L’institutionnalisation de la gratuité des transports, souvent présenté comme la réponse nécessaire à la fraude par ses partisans, reste cependant marginale et dédiée à des territoires bien spécifiques (une dizaine de petites villes en France, dont Aubane est la plus connue). Elle n’a donc jamais fait ses preuves dans le « grand bain », et reste pour l’instant peu envisageable à l’échelle des métropoles nationales et européennes, répondent ses détracteurs. Mais en vérité, la gratuité ne sera pas la solution-miracle aux problèmes des transports ; ceux-ci doivent impérativement trouver une solution rapide à leurs modèles économiques croulants sous les mutations sociétales. C’est seulement une fois que les transports auront su faire leur mue dans ce nouveau paradigme, que la question de la gratuité pourra légitimement se poser. Mais ne tergiversons pas trop : les choses pressent…
par Margot Baldassi
Vos réactions
Attention cela fait longtemps que le versement transport ne suffit plus à lui seul à financer les déficits d’exploitation des contrats de transport : même en IDF il ne représente que 3 Mds sur les 4,5 de recettes. Ce sont donc bien les impôts sur les ménages qui financent la majorité des coûts de transport. Sans compter les régions ou Cg qui ne collectent pas cet impôt.

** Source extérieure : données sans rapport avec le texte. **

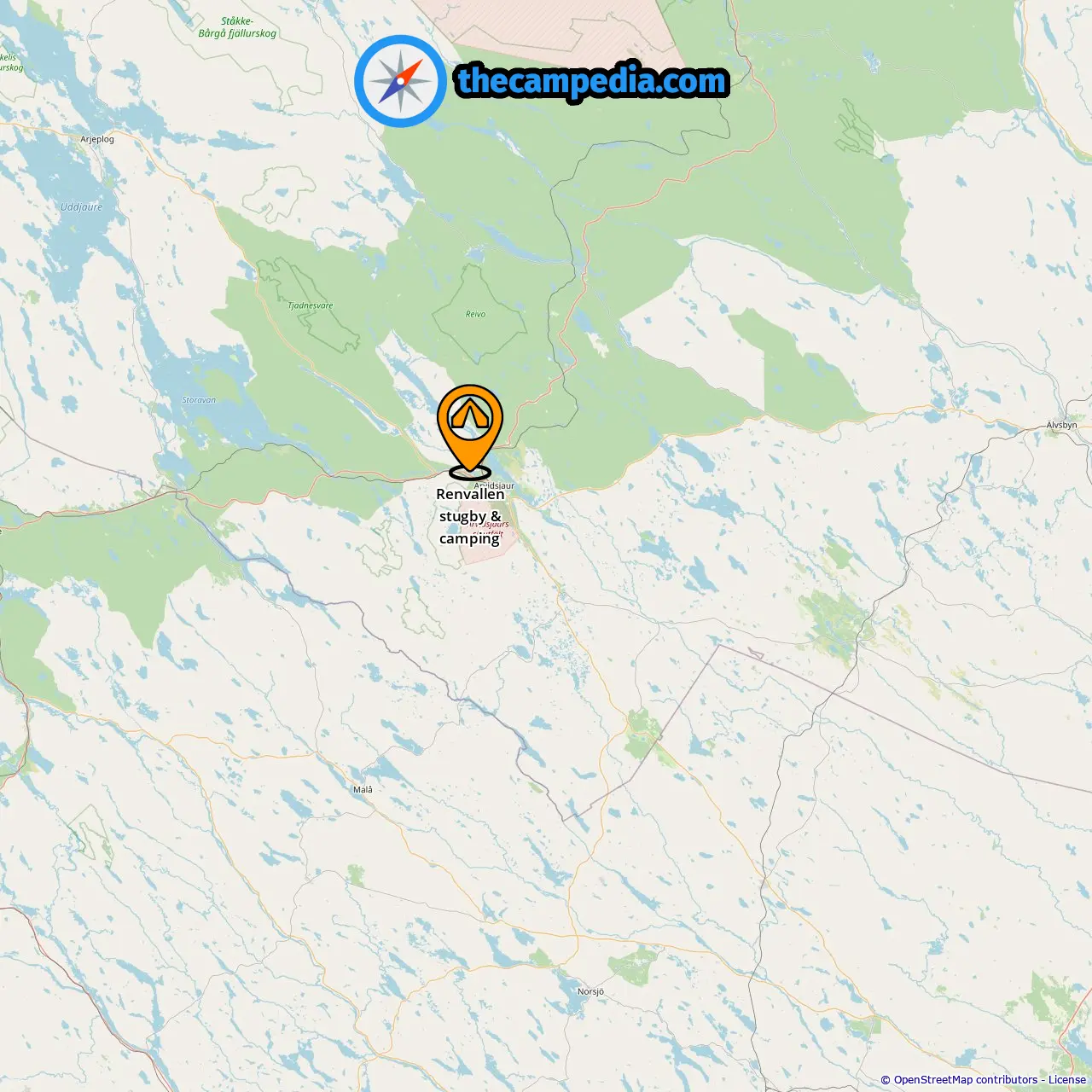
Task: Click the Arjeplog town label
Action: 97,139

Par ailleurs les recettes commerciales et celles du VT ne sont pas en baisse.
Ce qui baisse, c’est le ratio des recettes/dépenses : chaque km de transport coûte de plus en plus cher et est de moins en moins couvert par les recettes commerciales. Le TP a « mangé son pain blanc » dans les zones denses et doit maintenant « manger son pain noir » dans le périurbain.

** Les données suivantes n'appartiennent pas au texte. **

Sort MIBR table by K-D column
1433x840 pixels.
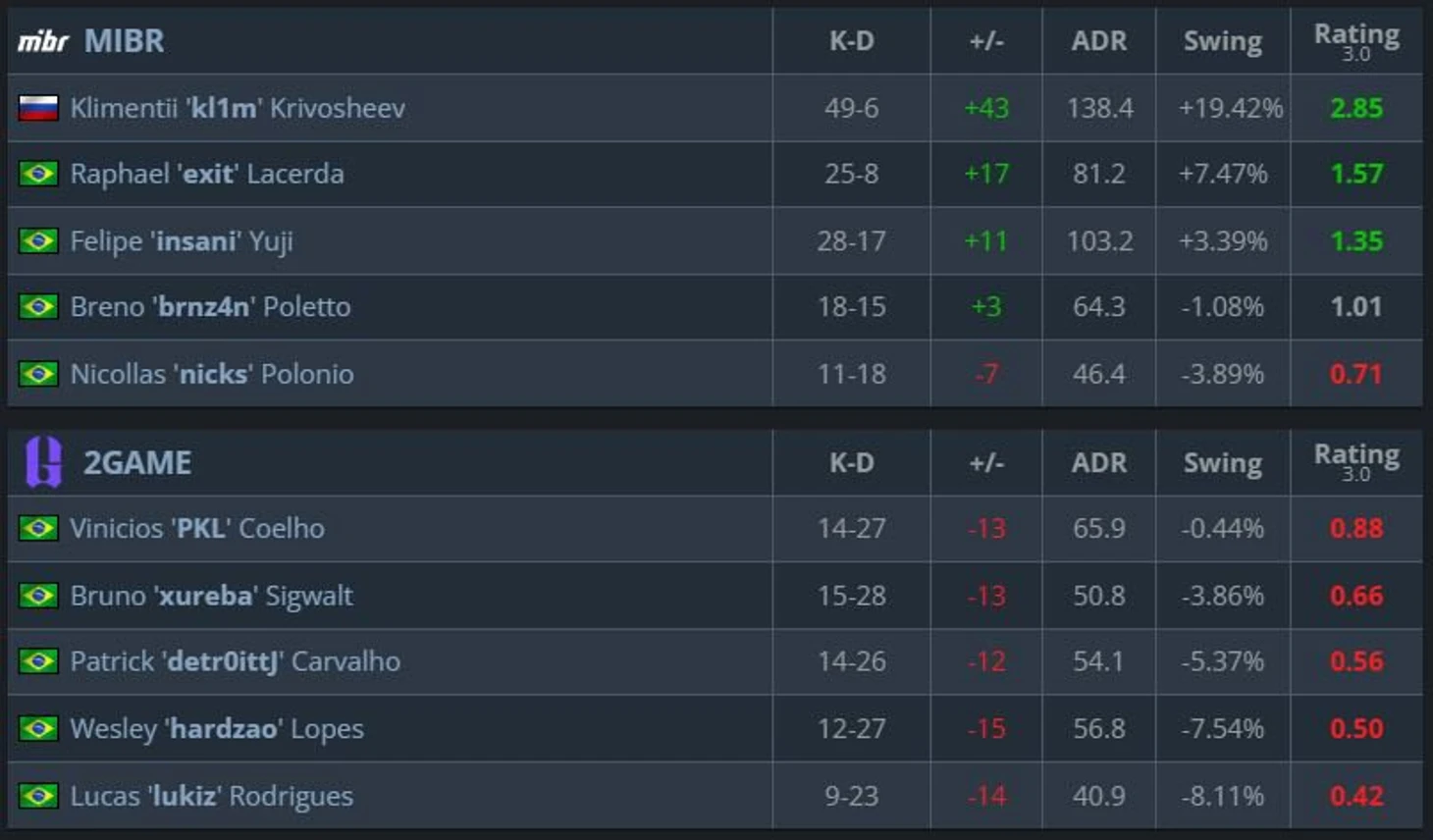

En termes économiques, on dirait que le transport public français est un marché « mûr », qui ne peut évoluer dans sa configuration actuelle qu’à la baisse en terme de développement et surtout de rentabilité.
Les pistes évoquées ou défendues ici ou là (modification des tarifs ou hausse des recettes fiscales) ne sont pas des remises en cause du modèle économique actuelle.
Les vraies remises en cause sont ailleurs !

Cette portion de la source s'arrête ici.